──────── Brano di testo ────────

GELIDO INCONTRO AL COLLE: BERLUSCONI COSTRETTO A FARE ANTICAMERA
IL CAPO DELLO STATO ASCOLTA 15 MINUTI IL CAVALIERE SENZA NEANCHE GUARDARLO NEGLI OCCHI
Il capo dello Stato con poche e asciutte parole frappone un iceberg tra lui e il segretario generale Marra e la triade di ospite.
Tutto vogliono al Colle, meno che questo passaggio istituzionale si trasformi in una resa dei conti su presunti “golpe”, “tradimenti”, “persecuzioni giudiziarie” denunciati dal leader forziste fino al giorno prima in Sardegna.
Figurarsi se c’è voglia e clima per una battuta dell’ospite, una delle sue per rompere con un sorriso i rigori del protocollo, del tipo: «Eccomi, sono il pregiudicato».
Il Grande Freddo del resto si materializza già nell’anticamera dello studio alla Vetrata. Nei lunghi minuti di inusuale attesa ai quali il Cavaliere è costretto, benchè arrivato puntuale all’appuntamento al Quirinale.
Motivazione ufficiale: una lunga telefonata che ha tenuto impegnato il presidente.
Un arrivo non esattamente in stile “Smart” renziano per la delegazione: sono quattro auto blindate, una delle quali è il Van con artiglieria pesante a bordo, nascosta dai vetri oscurati, che accompagna e protegge da sempre l’ex premier.
Lui e i capigruppo nell’Audi di ordinanza. Fuori, tenuti a debita distanza, non sono più di una decina i militanti del “Popolo viola” del solito Gianfranco Mascia che urlano «vergogna», ce l’hanno con Napolitano e con il «pregiudicato», al cui indirizzo viene lanciato qualche pomodoro e mandarino, com’era già avvenuto davanti al Nazareno il giorno del faccia a faccia Berlusconi-Renzi.

──────── Sezione dati ────────

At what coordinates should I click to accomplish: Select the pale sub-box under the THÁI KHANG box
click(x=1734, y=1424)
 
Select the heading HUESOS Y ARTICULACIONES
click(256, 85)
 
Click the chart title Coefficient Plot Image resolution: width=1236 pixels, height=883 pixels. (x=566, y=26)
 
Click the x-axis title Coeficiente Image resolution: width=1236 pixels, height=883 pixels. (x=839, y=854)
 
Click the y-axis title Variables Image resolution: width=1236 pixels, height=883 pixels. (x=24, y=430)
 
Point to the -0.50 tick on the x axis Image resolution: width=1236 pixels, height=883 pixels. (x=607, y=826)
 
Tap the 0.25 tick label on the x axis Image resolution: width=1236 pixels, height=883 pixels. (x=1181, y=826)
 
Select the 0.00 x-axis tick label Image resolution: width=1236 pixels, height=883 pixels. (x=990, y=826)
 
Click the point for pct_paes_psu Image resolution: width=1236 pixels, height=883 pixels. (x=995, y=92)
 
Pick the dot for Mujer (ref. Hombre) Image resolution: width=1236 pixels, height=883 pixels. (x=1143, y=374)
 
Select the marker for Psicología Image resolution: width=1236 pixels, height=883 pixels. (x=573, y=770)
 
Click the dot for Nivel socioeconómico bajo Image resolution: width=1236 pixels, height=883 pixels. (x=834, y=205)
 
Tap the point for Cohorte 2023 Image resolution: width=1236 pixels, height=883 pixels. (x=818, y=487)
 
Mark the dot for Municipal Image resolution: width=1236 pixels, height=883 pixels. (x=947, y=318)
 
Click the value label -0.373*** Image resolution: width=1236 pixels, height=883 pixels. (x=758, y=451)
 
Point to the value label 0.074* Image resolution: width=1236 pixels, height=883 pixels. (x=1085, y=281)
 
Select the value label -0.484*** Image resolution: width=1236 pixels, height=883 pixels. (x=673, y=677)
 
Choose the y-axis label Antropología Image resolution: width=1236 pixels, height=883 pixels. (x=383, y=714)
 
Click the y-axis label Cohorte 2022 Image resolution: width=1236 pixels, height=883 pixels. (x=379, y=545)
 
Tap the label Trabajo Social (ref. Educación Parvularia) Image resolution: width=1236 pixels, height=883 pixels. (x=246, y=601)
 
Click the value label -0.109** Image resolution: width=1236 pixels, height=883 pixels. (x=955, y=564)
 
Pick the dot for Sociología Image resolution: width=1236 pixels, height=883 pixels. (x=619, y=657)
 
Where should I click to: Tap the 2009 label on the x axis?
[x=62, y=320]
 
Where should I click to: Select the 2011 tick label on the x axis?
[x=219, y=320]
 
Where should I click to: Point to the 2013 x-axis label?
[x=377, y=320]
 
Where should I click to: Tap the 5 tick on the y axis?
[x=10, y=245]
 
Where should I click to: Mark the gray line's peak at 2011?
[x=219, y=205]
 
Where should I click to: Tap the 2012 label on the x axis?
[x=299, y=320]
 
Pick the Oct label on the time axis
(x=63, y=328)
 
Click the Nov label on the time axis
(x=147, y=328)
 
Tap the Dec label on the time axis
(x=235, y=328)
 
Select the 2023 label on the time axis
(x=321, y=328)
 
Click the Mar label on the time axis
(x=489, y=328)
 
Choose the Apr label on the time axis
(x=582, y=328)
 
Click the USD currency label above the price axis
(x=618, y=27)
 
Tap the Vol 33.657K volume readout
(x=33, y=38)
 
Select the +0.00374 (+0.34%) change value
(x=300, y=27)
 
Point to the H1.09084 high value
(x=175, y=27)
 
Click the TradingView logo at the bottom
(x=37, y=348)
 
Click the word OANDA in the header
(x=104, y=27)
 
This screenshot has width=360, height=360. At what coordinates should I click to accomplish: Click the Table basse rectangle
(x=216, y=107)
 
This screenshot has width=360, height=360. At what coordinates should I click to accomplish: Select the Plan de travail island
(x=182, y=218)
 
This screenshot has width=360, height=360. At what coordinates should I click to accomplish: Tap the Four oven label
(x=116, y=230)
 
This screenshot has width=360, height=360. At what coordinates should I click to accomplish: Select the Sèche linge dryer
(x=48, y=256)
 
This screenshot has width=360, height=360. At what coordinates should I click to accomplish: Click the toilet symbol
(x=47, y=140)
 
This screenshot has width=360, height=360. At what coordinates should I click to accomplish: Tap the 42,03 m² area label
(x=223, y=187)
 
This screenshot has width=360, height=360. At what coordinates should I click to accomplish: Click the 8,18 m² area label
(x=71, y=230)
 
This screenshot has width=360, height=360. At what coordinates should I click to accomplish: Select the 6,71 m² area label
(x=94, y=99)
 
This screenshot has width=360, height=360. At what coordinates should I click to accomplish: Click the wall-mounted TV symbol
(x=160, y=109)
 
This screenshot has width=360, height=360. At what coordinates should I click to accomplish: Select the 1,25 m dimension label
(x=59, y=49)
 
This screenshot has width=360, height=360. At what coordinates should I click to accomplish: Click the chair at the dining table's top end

────────

Da fare ::
A – Ritrascrivi fedelmente il passo dell'articolo sull'incontro al Quirinale, cominciando dalle parole "Motivazione ufficiale: una" e fermandoti dopo "sempre l’ex premier.".
B – Trasforma in un elenco puntato il paragrafo dell'articolo sull'incontro al Quirinale che comincia con "Un arrivo non esattamente in stile", conservandone i fatti principali.
C – Riassumi in due frasi l'articolo sull'incontro al Quirinale.
Per questo lavoro i record non servono.

Risposte ai compiti ::
A –
Motivazione ufficiale: una lunga telefonata che ha tenuto impegnato il presidente.
Un arrivo non esattamente in stile “Smart” renziano per la delegazione: sono quattro auto blindate, una delle quali è il Van con artiglieria pesante a bordo, nascosta dai vetri oscurati, che accompagna e protegge da sempre l’ex premier.

B –
- La delegazione arriva con quattro auto blindate, tutt'altro che nello stile "Smart" di Renzi.
- Una delle auto è il Van con artiglieria pesante a bordo, nascosta dai vetri oscurati.
- Il Van accompagna e protegge da sempre l'ex premier.

C – Al Quirinale Berlusconi, pur arrivato puntuale, deve attendere a lungo nell'anticamera, ufficialmente per una lunga telefonata del presidente, e il capo dello Stato lo ascolta per 15 minuti con poche e asciutte parole, senza guardarlo negli occhi. Fuori, una decina di militanti del "Popolo viola" gridano «vergogna» contro Napolitano e il «pregiudicato», lanciando qualche pomodoro e mandarino.